● ASSIGNED TASK: Below is a listing. Output every line of it exactly.

● DATA:
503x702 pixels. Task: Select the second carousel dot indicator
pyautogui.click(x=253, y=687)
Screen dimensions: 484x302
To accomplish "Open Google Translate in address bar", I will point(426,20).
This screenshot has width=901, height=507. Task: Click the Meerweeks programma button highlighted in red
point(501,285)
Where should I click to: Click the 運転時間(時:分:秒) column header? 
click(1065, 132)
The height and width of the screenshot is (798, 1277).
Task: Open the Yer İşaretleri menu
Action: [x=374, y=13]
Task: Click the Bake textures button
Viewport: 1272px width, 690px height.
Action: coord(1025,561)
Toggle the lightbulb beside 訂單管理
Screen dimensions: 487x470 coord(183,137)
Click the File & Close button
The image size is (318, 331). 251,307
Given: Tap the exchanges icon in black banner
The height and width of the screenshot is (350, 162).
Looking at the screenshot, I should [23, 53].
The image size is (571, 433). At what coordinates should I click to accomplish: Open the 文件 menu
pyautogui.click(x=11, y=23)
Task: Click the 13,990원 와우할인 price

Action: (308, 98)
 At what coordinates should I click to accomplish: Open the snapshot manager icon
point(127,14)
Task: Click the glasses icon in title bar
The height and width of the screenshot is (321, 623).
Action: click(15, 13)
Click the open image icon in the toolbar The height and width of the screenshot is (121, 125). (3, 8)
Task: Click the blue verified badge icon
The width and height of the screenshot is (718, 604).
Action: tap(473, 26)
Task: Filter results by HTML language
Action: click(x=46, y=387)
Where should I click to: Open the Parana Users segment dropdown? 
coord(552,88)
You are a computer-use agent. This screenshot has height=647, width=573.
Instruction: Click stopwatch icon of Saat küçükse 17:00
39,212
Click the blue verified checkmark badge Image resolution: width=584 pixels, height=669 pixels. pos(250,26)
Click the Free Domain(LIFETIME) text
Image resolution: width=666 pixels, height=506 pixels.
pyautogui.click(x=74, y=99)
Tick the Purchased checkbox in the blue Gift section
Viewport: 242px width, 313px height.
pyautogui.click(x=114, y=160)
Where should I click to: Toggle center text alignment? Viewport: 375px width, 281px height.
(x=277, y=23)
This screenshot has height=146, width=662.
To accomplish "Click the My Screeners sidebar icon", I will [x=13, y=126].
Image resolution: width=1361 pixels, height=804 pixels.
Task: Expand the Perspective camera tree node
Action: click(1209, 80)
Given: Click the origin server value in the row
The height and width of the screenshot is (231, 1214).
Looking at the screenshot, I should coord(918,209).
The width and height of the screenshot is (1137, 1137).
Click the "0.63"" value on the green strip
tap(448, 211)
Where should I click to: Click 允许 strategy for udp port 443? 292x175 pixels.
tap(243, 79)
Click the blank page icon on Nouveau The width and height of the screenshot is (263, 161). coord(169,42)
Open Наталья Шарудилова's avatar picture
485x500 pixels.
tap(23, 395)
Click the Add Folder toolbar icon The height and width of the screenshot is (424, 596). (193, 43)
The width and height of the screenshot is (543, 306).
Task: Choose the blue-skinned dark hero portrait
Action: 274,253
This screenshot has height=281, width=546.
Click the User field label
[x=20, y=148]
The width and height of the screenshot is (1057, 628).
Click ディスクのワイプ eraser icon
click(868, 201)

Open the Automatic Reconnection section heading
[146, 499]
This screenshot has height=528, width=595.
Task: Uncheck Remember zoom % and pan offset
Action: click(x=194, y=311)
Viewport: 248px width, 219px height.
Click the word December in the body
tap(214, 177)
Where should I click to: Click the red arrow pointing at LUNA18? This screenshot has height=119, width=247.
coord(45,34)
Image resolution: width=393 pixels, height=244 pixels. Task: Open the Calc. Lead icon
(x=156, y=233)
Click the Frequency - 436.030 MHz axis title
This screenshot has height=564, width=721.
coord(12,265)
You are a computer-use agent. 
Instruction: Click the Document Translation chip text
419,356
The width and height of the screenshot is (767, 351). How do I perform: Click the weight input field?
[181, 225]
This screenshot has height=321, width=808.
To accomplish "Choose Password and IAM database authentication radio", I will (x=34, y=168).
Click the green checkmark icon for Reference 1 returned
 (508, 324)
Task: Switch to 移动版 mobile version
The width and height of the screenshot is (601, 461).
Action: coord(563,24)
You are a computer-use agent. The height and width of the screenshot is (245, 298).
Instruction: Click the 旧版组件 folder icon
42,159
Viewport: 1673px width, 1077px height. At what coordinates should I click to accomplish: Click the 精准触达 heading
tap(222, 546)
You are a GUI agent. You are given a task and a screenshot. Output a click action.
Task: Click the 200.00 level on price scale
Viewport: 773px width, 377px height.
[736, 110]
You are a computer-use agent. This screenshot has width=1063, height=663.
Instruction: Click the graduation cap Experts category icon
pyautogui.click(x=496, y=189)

● ANSWER BOX:
503x702 pixels. Task: Select the second carousel dot indicator
pyautogui.click(x=253, y=687)
Screen dimensions: 484x302
To accomplish "Open Google Translate in address bar", I will point(426,20).
This screenshot has width=901, height=507. Task: Click the Meerweeks programma button highlighted in red
point(501,285)
Where should I click to: Click the 運転時間(時:分:秒) column header? 
click(1065, 132)
The height and width of the screenshot is (798, 1277).
Task: Open the Yer İşaretleri menu
Action: [x=374, y=13]
Task: Click the Bake textures button
Viewport: 1272px width, 690px height.
Action: coord(1025,561)
Toggle the lightbulb beside 訂單管理
Screen dimensions: 487x470 coord(183,137)
Click the File & Close button
The image size is (318, 331). 251,307
Given: Tap the exchanges icon in black banner
The height and width of the screenshot is (350, 162).
Looking at the screenshot, I should [23, 53].
The image size is (571, 433). At what coordinates should I click to accomplish: Open the 文件 menu
pyautogui.click(x=11, y=23)
Task: Click the 13,990원 와우할인 price

Action: (308, 98)
 At what coordinates should I click to accomplish: Open the snapshot manager icon
point(127,14)
Task: Click the glasses icon in title bar
The height and width of the screenshot is (321, 623).
Action: click(15, 13)
Click the open image icon in the toolbar The height and width of the screenshot is (121, 125). (3, 8)
Task: Click the blue verified badge icon
The width and height of the screenshot is (718, 604).
Action: tap(473, 26)
Task: Filter results by HTML language
Action: click(x=46, y=387)
Where should I click to: Open the Parana Users segment dropdown? 
coord(552,88)
You are a computer-use agent. This screenshot has height=647, width=573.
Instruction: Click stopwatch icon of Saat küçükse 17:00
39,212
Click the blue verified checkmark badge Image resolution: width=584 pixels, height=669 pixels. pos(250,26)
Click the Free Domain(LIFETIME) text
Image resolution: width=666 pixels, height=506 pixels.
pyautogui.click(x=74, y=99)
Tick the Purchased checkbox in the blue Gift section
Viewport: 242px width, 313px height.
pyautogui.click(x=114, y=160)
Where should I click to: Toggle center text alignment? Viewport: 375px width, 281px height.
(x=277, y=23)
This screenshot has height=146, width=662.
To accomplish "Click the My Screeners sidebar icon", I will [x=13, y=126].
Image resolution: width=1361 pixels, height=804 pixels.
Task: Expand the Perspective camera tree node
Action: click(1209, 80)
Given: Click the origin server value in the row
The height and width of the screenshot is (231, 1214).
Looking at the screenshot, I should coord(918,209).
The width and height of the screenshot is (1137, 1137).
Click the "0.63"" value on the green strip
tap(448, 211)
Where should I click to: Click 允许 strategy for udp port 443? 292x175 pixels.
tap(243, 79)
Click the blank page icon on Nouveau The width and height of the screenshot is (263, 161). coord(169,42)
Open Наталья Шарудилова's avatar picture
485x500 pixels.
tap(23, 395)
Click the Add Folder toolbar icon The height and width of the screenshot is (424, 596). (193, 43)
The width and height of the screenshot is (543, 306).
Task: Choose the blue-skinned dark hero portrait
Action: 274,253
This screenshot has height=281, width=546.
Click the User field label
[x=20, y=148]
The width and height of the screenshot is (1057, 628).
Click ディスクのワイプ eraser icon
click(868, 201)

Open the Automatic Reconnection section heading
[146, 499]
This screenshot has height=528, width=595.
Task: Uncheck Remember zoom % and pan offset
Action: click(x=194, y=311)
Viewport: 248px width, 219px height.
Click the word December in the body
tap(214, 177)
Where should I click to: Click the red arrow pointing at LUNA18? This screenshot has height=119, width=247.
coord(45,34)
Image resolution: width=393 pixels, height=244 pixels. Task: Open the Calc. Lead icon
(x=156, y=233)
Click the Frequency - 436.030 MHz axis title
This screenshot has height=564, width=721.
coord(12,265)
You are a computer-use agent. 
Instruction: Click the Document Translation chip text
419,356
The width and height of the screenshot is (767, 351). How do I perform: Click the weight input field?
[181, 225]
This screenshot has height=321, width=808.
To accomplish "Choose Password and IAM database authentication radio", I will (x=34, y=168).
Click the green checkmark icon for Reference 1 returned
 (508, 324)
Task: Switch to 移动版 mobile version
The width and height of the screenshot is (601, 461).
Action: coord(563,24)
You are a computer-use agent. The height and width of the screenshot is (245, 298).
Instruction: Click the 旧版组件 folder icon
42,159
Viewport: 1673px width, 1077px height. At what coordinates should I click to accomplish: Click the 精准触达 heading
tap(222, 546)
You are a GUI agent. You are given a task and a screenshot. Output a click action.
Task: Click the 200.00 level on price scale
Viewport: 773px width, 377px height.
[736, 110]
You are a computer-use agent. This screenshot has width=1063, height=663.
Instruction: Click the graduation cap Experts category icon
pyautogui.click(x=496, y=189)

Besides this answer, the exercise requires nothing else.